What is expected: Find "The height and width of the screenshot is (736, 1388)." and "Task: Click the search magnifier icon" in the records below. Copy the lines holding them and every line between, exactly, and no others.

Supplied records:
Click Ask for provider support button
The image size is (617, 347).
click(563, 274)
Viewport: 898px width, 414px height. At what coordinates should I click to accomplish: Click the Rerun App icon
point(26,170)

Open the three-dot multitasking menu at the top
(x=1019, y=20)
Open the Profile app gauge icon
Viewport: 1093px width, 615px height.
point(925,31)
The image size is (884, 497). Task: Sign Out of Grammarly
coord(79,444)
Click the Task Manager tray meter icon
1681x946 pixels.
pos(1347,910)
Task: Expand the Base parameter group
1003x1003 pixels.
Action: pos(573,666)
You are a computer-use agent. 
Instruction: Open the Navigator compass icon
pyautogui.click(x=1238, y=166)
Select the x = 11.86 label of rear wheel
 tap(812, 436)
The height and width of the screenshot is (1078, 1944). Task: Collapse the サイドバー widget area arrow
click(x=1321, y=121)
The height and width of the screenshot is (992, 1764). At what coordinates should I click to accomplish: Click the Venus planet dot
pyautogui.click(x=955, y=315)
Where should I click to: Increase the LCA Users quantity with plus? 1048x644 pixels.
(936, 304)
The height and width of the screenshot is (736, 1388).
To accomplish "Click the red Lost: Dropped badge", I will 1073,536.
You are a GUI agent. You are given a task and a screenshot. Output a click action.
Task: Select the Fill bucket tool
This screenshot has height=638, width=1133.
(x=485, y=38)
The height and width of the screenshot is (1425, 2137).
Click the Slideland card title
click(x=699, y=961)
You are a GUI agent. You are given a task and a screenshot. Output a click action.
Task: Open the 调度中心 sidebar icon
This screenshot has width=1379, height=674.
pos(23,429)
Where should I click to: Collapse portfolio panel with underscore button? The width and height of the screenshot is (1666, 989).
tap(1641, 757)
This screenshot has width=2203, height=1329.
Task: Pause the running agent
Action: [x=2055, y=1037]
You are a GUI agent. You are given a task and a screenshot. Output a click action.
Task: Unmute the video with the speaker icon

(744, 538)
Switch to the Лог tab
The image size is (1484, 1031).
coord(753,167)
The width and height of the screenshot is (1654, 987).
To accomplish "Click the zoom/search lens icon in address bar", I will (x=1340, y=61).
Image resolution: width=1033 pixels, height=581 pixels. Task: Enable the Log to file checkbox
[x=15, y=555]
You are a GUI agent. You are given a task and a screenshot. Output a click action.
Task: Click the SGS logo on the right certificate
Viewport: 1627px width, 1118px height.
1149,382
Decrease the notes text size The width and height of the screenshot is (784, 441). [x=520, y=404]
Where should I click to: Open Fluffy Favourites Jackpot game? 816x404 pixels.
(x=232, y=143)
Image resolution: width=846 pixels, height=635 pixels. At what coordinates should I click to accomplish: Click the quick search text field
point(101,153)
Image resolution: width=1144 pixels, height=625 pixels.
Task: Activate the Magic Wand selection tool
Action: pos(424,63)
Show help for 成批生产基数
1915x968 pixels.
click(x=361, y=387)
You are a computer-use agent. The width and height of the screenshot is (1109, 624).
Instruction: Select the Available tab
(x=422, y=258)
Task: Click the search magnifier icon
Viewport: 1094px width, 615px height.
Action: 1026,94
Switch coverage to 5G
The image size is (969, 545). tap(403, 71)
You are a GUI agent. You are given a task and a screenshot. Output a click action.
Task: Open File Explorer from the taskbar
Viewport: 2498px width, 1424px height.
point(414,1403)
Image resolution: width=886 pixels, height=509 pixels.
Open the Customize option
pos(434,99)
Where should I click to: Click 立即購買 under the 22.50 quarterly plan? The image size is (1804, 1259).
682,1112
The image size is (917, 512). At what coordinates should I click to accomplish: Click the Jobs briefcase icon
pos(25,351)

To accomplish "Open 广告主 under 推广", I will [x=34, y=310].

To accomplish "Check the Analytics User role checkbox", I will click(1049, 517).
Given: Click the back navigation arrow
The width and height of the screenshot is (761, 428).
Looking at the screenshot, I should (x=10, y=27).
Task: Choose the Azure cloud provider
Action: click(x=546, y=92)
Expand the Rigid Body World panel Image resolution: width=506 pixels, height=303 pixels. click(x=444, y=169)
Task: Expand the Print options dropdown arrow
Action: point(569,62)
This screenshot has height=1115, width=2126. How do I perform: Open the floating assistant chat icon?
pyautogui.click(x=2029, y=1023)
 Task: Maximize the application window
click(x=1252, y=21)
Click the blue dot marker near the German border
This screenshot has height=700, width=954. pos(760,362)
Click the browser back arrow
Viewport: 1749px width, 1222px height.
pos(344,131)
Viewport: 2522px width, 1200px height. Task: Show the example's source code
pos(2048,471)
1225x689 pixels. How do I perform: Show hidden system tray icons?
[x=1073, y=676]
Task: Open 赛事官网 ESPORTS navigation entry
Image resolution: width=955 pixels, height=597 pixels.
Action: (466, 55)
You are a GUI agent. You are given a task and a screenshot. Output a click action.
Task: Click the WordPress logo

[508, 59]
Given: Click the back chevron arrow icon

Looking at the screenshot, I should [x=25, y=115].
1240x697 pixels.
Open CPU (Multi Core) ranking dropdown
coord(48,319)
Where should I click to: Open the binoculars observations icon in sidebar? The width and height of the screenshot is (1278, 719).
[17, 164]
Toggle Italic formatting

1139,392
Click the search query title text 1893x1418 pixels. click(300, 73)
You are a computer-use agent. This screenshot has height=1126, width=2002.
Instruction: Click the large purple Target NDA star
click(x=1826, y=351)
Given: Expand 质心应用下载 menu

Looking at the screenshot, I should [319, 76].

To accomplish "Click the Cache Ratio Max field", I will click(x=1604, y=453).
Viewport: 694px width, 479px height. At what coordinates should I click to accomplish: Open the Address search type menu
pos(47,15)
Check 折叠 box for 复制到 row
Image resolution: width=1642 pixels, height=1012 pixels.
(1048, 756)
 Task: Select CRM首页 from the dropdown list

Solved problem:
The height and width of the screenshot is (736, 1388).
To accomplish "Click the red Lost: Dropped badge", I will 1073,536.
You are a GUI agent. You are given a task and a screenshot. Output a click action.
Task: Select the Fill bucket tool
This screenshot has height=638, width=1133.
(x=485, y=38)
The height and width of the screenshot is (1425, 2137).
Click the Slideland card title
click(x=699, y=961)
You are a GUI agent. You are given a task and a screenshot. Output a click action.
Task: Open the 调度中心 sidebar icon
This screenshot has width=1379, height=674.
pos(23,429)
Where should I click to: Collapse portfolio panel with underscore button? The width and height of the screenshot is (1666, 989).
tap(1641, 757)
This screenshot has width=2203, height=1329.
Task: Pause the running agent
Action: [x=2055, y=1037]
You are a GUI agent. You are given a task and a screenshot. Output a click action.
Task: Unmute the video with the speaker icon

(744, 538)
Switch to the Лог tab
The image size is (1484, 1031).
coord(753,167)
The width and height of the screenshot is (1654, 987).
To accomplish "Click the zoom/search lens icon in address bar", I will (x=1340, y=61).
Image resolution: width=1033 pixels, height=581 pixels. Task: Enable the Log to file checkbox
[x=15, y=555]
You are a GUI agent. You are given a task and a screenshot. Output a click action.
Task: Click the SGS logo on the right certificate
Viewport: 1627px width, 1118px height.
1149,382
Decrease the notes text size The width and height of the screenshot is (784, 441). [x=520, y=404]
Where should I click to: Open Fluffy Favourites Jackpot game? 816x404 pixels.
(x=232, y=143)
Image resolution: width=846 pixels, height=635 pixels. At what coordinates should I click to accomplish: Click the quick search text field
point(101,153)
Image resolution: width=1144 pixels, height=625 pixels.
Task: Activate the Magic Wand selection tool
Action: pos(424,63)
Show help for 成批生产基数
1915x968 pixels.
click(x=361, y=387)
You are a computer-use agent. The width and height of the screenshot is (1109, 624).
Instruction: Select the Available tab
(x=422, y=258)
Task: Click the search magnifier icon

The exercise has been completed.